It started with catcalls when his name was read out over the public address system prior to kick-off and then it continued with boos when he took his first touch. Harry Maguire has not had a very good season by his standards, but the vilification that he has been subject to is unwarranted and pathetic.
England ran out easy victors against Ivory Coast with Ollie Watkins, Raheem Sterling and Tyrone Mings providing the three goals in this international friendly, but a sour taste was left by the jeering from the England supporters directed at their own centre-back.
Maguire received similar treatment from Manchester United fans when he was substituted in the second half of United’s home-leg defeat to Atletico Madrid in the Champions League two weeks ago. And the targeting of the defender is seemingly a growing theme.

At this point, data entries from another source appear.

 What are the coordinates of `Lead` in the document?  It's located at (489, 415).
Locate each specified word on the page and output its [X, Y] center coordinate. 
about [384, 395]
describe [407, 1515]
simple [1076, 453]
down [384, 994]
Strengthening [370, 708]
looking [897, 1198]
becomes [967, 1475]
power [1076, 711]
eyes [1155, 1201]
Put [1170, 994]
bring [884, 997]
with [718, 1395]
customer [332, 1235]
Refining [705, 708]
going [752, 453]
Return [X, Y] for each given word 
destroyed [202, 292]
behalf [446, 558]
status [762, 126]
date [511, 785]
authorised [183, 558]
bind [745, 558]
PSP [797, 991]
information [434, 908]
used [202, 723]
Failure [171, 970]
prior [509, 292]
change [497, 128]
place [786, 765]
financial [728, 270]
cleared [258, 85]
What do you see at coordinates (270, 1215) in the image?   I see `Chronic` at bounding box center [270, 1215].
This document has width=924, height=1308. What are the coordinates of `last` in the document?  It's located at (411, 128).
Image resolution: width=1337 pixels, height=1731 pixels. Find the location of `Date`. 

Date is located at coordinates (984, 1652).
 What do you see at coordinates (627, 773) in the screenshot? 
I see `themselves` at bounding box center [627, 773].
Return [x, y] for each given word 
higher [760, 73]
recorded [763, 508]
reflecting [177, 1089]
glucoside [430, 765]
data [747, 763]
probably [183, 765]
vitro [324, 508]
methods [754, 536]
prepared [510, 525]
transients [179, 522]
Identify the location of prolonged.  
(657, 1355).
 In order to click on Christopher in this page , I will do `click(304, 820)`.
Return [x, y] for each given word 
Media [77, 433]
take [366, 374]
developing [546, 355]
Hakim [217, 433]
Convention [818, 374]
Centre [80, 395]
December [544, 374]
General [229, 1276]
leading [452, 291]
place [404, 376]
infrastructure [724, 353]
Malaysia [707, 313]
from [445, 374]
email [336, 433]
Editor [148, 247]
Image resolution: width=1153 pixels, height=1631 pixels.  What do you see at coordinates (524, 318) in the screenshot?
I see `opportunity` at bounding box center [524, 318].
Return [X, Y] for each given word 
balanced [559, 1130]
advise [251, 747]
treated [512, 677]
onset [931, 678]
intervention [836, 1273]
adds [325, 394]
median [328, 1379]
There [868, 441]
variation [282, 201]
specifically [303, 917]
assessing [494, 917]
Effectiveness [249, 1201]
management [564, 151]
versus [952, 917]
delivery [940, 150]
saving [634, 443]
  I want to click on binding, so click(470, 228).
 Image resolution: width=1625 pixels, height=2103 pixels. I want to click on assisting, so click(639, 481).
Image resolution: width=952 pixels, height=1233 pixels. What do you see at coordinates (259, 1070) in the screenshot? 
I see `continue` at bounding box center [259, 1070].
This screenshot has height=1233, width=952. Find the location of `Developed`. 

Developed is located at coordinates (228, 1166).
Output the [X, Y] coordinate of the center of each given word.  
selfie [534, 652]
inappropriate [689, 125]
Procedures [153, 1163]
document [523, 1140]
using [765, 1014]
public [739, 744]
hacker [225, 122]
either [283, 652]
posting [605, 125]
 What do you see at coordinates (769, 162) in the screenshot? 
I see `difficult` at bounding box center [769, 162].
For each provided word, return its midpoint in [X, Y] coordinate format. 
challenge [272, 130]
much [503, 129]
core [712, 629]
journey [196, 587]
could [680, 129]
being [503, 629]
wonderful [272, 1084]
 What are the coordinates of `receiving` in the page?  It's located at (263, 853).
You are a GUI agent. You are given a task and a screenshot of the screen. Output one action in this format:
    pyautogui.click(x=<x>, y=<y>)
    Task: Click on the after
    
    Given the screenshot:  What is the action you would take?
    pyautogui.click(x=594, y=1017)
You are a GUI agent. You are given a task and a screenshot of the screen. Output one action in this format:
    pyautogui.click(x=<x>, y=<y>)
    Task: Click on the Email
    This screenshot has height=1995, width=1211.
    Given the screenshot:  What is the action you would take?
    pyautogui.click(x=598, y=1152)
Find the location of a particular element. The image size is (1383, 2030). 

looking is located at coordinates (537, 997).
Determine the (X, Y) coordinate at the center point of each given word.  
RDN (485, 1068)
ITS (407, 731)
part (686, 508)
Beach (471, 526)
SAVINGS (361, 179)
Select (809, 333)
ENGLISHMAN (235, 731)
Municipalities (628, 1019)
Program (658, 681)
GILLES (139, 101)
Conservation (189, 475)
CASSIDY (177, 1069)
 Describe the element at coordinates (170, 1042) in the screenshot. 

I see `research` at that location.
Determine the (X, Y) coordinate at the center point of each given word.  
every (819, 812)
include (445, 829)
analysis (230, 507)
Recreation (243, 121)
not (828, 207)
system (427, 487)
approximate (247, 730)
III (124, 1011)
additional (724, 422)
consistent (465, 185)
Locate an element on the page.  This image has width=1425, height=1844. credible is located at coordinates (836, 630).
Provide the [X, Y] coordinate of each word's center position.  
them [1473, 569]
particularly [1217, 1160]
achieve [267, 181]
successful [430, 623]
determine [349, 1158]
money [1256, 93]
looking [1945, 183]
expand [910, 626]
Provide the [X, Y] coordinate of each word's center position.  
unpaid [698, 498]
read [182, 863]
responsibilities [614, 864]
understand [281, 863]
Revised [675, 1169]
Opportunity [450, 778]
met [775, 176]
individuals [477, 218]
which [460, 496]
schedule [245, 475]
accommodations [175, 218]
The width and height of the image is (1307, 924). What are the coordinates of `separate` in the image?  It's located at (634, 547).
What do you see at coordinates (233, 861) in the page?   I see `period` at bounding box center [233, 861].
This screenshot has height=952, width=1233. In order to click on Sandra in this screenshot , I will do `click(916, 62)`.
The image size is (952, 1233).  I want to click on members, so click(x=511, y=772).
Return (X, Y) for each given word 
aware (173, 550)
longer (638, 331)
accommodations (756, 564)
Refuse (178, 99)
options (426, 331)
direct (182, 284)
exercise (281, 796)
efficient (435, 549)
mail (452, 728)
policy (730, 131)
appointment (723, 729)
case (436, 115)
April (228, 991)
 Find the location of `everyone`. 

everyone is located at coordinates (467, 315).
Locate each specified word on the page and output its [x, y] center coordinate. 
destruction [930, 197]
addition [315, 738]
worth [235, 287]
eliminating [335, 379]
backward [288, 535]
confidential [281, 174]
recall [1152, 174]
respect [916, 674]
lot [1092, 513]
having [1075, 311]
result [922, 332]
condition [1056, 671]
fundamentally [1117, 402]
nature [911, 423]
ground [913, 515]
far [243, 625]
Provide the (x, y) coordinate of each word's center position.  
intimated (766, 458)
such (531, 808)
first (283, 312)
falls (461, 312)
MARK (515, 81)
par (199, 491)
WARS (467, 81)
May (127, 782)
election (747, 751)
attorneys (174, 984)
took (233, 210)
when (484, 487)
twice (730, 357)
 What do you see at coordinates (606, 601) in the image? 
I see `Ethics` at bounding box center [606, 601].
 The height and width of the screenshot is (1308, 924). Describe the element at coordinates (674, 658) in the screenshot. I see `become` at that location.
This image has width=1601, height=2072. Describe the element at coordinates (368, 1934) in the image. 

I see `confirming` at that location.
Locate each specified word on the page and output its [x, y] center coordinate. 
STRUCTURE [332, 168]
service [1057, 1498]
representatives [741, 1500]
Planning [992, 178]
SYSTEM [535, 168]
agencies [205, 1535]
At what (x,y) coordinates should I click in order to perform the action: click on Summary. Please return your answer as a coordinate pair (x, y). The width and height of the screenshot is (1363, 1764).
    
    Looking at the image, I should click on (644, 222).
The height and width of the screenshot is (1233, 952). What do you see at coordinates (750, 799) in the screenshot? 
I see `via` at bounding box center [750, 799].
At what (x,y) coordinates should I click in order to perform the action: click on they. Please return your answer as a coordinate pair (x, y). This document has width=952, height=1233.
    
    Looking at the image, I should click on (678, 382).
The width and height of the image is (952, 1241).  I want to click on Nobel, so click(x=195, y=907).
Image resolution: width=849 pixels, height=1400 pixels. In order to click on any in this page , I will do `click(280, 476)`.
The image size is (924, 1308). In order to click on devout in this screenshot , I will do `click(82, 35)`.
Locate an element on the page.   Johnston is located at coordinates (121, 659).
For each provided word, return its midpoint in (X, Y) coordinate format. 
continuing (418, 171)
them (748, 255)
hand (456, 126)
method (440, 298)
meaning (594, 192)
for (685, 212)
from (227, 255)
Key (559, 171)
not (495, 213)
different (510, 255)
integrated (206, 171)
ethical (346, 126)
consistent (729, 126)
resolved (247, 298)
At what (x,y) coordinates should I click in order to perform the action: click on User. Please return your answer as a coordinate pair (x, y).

There is no doubt that Maguire has improvements to make in his game off the back of a disappointing campaign, but it must be remembered that the 29-year-old was included in Uefa’s team of the competition following last summer’s delayed Euro 2020 tournament and the United captain’s name was sung loud and proud by those gathered at Wembley during England’s run to the final.
Gareth Southgate, the England manager, called the reception an “absolute joke” and said it has centred around a “mob mentality”. Possibly it stemmed from the daytrippers at the national stadium rather than England’s core of supporters. Nevertheless, Southgate said it must stop.
“I thought the reception was a joke. Absolute joke. I don’t get it,” Southgate said. “What he has done for us is phenomenal. I don’t understand how it benefits anybody. We are either all in it together or we are not. I would imagine if you were to ask people why they were doing that, they wouldn’t be able to answer. It becomes a mob mentality.
“I am very aware it is not everybody, but don’t think for one minute that the other players are not looking and thinking, ‘That could be me one day.’ And that has been one of the problems of playing for England — players have thought, ‘Do I want to go because when it turns a bit difficult, the crowd are going to turn on me?’
“That happened with John Barnes here, it happened with Ashley Cole and with Raheem [Sterling]. Now Harry.”
Maguire didn’t let the jeering deter him as he played his part in England’s first two goals, showcasing his ability to start attacks as well as stop them. He was never troubled by Ivory Coast’s Sebastian Haller and the visitors’ threat weakened further when they were reduced to 10 men following a double booking for Serge Aurier, the former Tottenham Hotspur defender.
Despite his underwhelming season, Maguire remains Southgate’s first pick in England’s back line and will be trusted to play a big part in the World Cup which commences in November.
“We need Maguire playing well to have a chance of doing well because we are not going to win a World Cup with players who have three of four caps,” Southgate added. “That has never happened in the history of the game. We need our experienced players playing well. He is top quality and, in my opinion, he is the best centre half at his club as well.
“Where this is all being fed from, I am not sure. It is ludicrous. I cannot remember a player having that spotlight on him at any point.”
Jack Grealish also spoke on the abuse that Maguire receives and told of how the squad are unhappy with how their team-mate has been vilified. “Personally, I think it is ridiculous,” he said. “Harry has been unbelievable for us in a World Cup and a European Championship and our first two goals tonight came from him.
“It was ridiculous for him to get booed and it wasn’t something the team liked. You don’t mind it off opposition fans, but not you own fans.”